Re tangnet to circle: as a proof that the normal to the tangent at the point of contact passes through the centre of the circle, is it valid to construct a right angle with the normal as the hypotenuse, then apply alternate segment theorem? Or would you have to then prove alternate segment theorem?

 

[+Po1ntDeXt3r+]

from a High school Point of view.. :

Let this be ure */ insert religious text of choice /*: http://www.boardofstudies.nsw.edu.au/syllabus_hsc/pdf_doc/maths23u_syl.pdf

see part 2.9 (page 26)
technically u cant to prove dreamerish's q .. cos ure expected to use other axioms from part 2.8 or 2.3..

 

[insert-username]

Re tangnet to circle: as a proof that the normal to the tangent at the point of contact passes through the centre of the circle, is it valid to construct a right angle with the normal as the hypotenuse, then apply alternate segment theorem? Or would you have to then prove alternate segment theorem?

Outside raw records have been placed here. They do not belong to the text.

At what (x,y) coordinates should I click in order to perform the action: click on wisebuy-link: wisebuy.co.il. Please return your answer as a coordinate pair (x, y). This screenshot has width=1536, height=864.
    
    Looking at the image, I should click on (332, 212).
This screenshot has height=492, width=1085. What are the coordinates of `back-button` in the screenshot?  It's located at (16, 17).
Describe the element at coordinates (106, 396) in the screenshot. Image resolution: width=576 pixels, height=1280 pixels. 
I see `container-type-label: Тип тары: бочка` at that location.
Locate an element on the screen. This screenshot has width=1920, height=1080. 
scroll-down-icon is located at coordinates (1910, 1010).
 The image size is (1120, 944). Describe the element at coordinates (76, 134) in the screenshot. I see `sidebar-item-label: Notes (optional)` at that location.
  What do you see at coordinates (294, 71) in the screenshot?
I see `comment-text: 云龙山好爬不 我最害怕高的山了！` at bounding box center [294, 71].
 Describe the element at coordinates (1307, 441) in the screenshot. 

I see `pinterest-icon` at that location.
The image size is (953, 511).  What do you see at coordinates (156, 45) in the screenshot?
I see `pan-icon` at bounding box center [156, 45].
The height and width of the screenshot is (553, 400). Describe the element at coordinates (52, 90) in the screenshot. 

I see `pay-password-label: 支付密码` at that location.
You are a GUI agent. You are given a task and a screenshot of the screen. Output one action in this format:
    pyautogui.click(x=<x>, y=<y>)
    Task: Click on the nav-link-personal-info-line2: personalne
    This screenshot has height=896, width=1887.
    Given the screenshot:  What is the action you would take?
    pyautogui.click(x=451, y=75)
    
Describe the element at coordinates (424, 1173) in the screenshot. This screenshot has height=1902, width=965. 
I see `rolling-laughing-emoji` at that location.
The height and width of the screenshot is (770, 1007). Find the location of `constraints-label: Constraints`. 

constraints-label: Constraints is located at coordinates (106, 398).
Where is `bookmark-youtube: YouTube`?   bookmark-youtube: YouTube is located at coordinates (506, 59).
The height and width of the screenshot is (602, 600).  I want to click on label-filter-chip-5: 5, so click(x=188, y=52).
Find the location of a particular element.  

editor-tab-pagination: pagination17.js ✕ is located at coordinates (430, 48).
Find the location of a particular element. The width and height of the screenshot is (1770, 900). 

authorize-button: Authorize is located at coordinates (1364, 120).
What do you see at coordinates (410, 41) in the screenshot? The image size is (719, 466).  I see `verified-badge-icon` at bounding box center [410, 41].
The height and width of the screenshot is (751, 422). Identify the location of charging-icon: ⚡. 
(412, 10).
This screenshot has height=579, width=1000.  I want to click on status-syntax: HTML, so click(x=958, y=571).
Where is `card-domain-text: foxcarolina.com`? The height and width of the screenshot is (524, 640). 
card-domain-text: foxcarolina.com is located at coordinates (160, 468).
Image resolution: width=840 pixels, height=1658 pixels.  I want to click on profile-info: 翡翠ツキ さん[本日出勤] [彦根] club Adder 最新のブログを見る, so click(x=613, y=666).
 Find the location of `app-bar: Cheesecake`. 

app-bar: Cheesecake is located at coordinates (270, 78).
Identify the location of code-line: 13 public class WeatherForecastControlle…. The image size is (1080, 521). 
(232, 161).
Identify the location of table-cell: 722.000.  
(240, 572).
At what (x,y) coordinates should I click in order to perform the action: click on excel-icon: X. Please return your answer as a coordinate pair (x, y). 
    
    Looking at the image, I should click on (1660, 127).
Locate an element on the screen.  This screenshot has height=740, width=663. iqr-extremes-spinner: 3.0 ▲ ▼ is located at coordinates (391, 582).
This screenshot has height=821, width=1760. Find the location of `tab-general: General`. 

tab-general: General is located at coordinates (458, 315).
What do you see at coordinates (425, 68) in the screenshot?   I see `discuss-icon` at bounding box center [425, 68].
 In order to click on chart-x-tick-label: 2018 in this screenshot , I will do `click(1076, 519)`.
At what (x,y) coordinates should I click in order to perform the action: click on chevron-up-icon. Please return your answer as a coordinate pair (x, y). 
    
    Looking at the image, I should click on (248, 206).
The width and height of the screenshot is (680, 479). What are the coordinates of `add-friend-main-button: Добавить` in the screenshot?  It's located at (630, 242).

Isn't it one of the "laws" of circle geometry that the radius of a circle drawn at point of contact to a tangent is perpendicular to the tangent? Therefore, the normal to the tangent, which is also perpendicular to it, by definition passes through the centre of the circle because it is the radius drawn at point of contact. Shouldn't that work?


I_F

 

[Templar]

I don't think it's an axiom that a tangent must be normal to the radius, since it can be proved using contradiction.

 

[Dumsum]

I was always taught it like this: you have the radius bisecting chord at right angle property, right? That can be shown easily enough using congruent triangles. Now make the chord smaller and smaller until the chord 'becomes' a tangent... it would still be cutting at 90°.